London police offers £20,000 reward for information leading to murderers.

KARACHI:


On the two-year death anniversary of Muttahida Qaumi Movement leader Dr Imran Farooq, London’s Metropolitan Police appear to have confirmed at least one of the rumours circulating in the aftermath of his murder – Farooq was looking to build an “independent political profile”.


A renewed appeal issued on Friday noted that Metropolitan Police Service Counter Terrorism Command Detectives “believe that he was building his independent political profile in the months before he was killed.”

In a statement, the police said that detectives “believe Dr Farooq may have been poised to renew his political career and they want to speak to anyone who was in contact with Dr Farooq over his political ambitions.”

“Police know that in July 2010, Dr Farooq set up a Facebook profile and amassed a large number of contacts through this social network,” the statement read.

Dr Farooq was the convener of the MQM Coordination Committee, and a founding member of the party. He had moved to the UK in the wake of the state operation against the MQM in the 1990s.

A report published in the UK’s Guardian newspaper after his murder quoted a source saying that Dr Farooq may have been set to join or endorse the political party founded by former president Pervez Musharraf. It also stated that the Scotland Yard investigation “has been told that rows within his own party may have led to his assassination.”


MQM deputy convener Dr Farooq Sattar refuted this in a letter sent to the Guardian. In the letter, Dr Sattar wrote, “The allegation that the murder of Dr Imran Farooq was somehow linked to ‘rows within the MQM’ is entirely false. It is of note that it is attributed only to ‘sources’ without giving any indication of who those sources might be or whether they have any political axe to grind. There were no internal divisions in the MQM which might have led to his murder.”

“He was a highly respected member of the party and remained on good terms with senior officials of the MQM,” Dr Sattar wrote of his former colleague.

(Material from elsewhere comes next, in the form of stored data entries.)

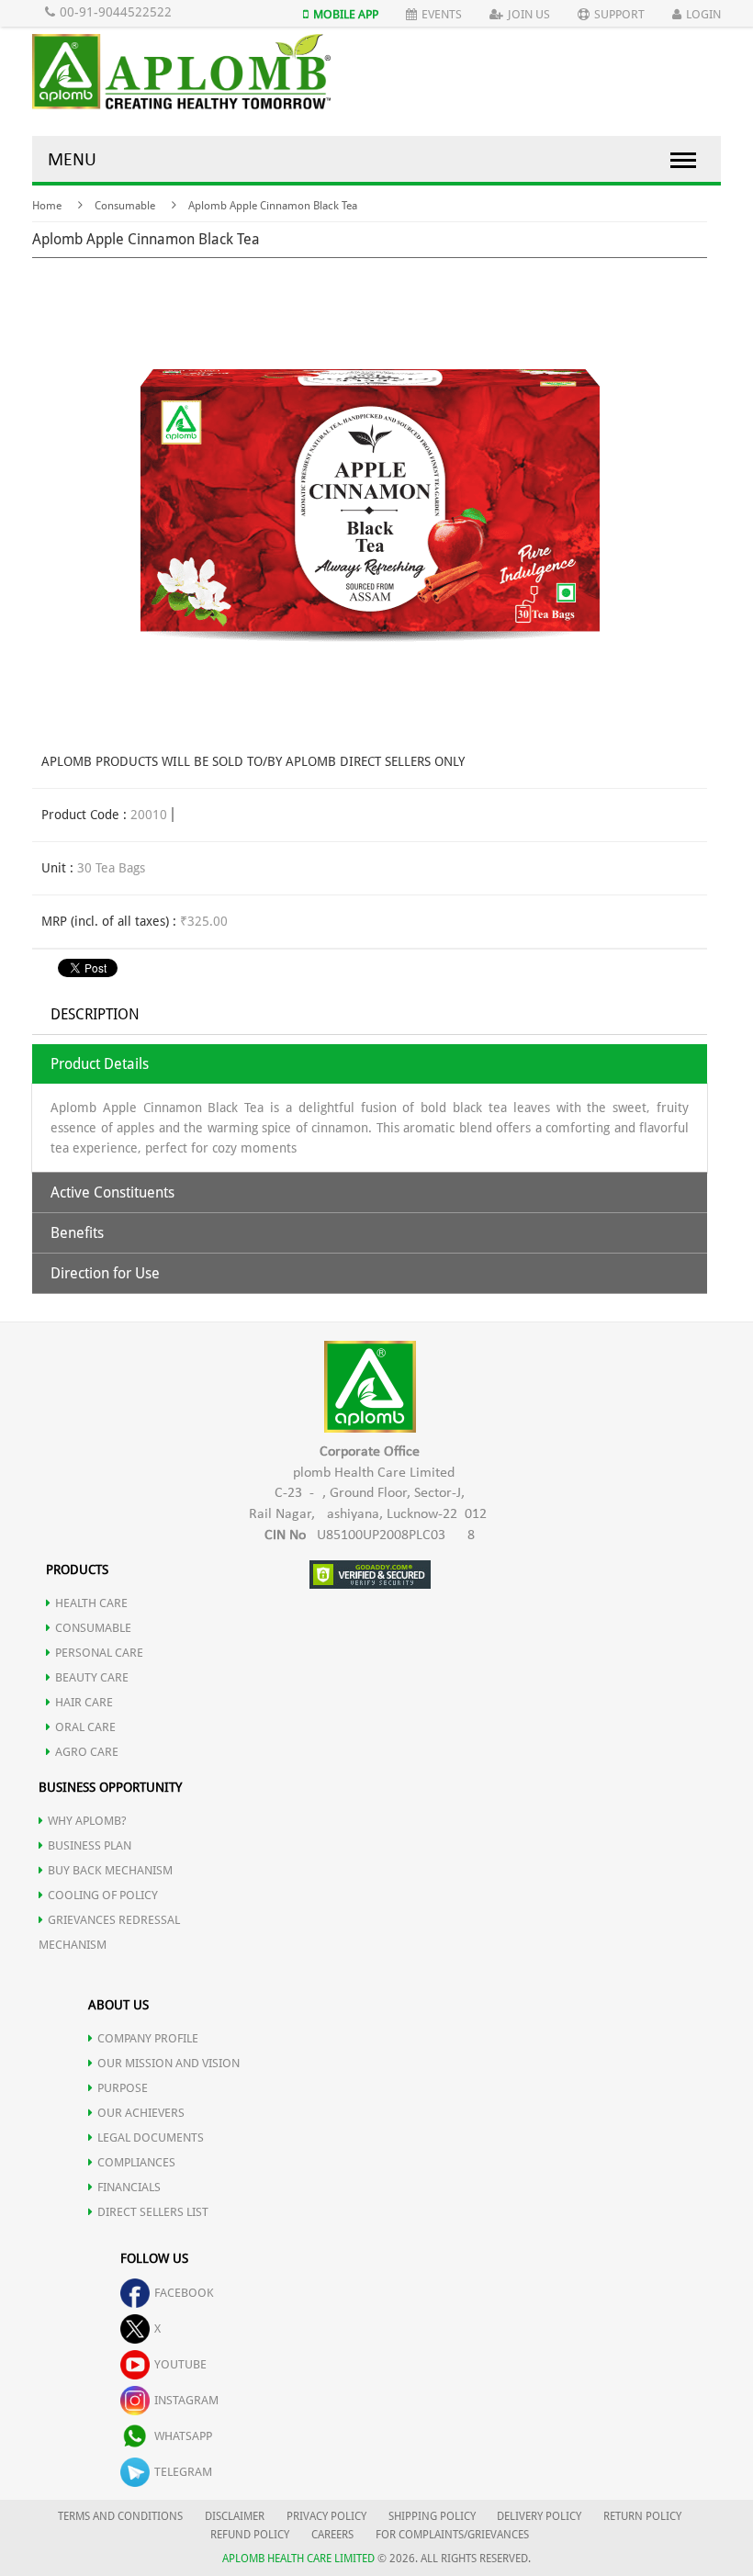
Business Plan (89, 1845)
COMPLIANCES (136, 2162)
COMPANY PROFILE (147, 2038)
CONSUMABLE (93, 1628)
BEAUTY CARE (92, 1677)
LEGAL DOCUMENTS (150, 2137)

The police have offered a reward of up to £20,000 for anyone “providing information leading to the identification, arrest, and prosecution of those responsible for Dr Farooq’s murder.”

He was attacked outside his house on September 16, 2010. The post-mortem revealed that he was killed from multiple stab wounds and a blunt trauma to the head. The statement says that “a five and a half inch-bladed kitchen knife and a house brick used in the attack were recovered at the scene.”

His funeral was held in Karachi on November 6, 2010 with his family and a number of MQM leaders in attendance.

The Metropolitan Police has requested information about Dr Farooq, his routine, or anyone who helped to buy cell phones or an item similar to those used in the murder, as well as anyone who may have been asked to drive people around in the area or has witnessed the suspects leaving the scene.

The police had also released a sketch of a person they would like to speak to.

The MQM’s Wasay Jalil declined to comment on Friday. “The investigation is being carried out by Scotland Yard and they would be the appropriate forum to comment,” he told The Express Tribune. He said that because it was a judicial matter and the investigation was ongoing, the MQM has said in the past as well that it would not be making a public statement.

Published in The Express Tribune, September 15th, 2012.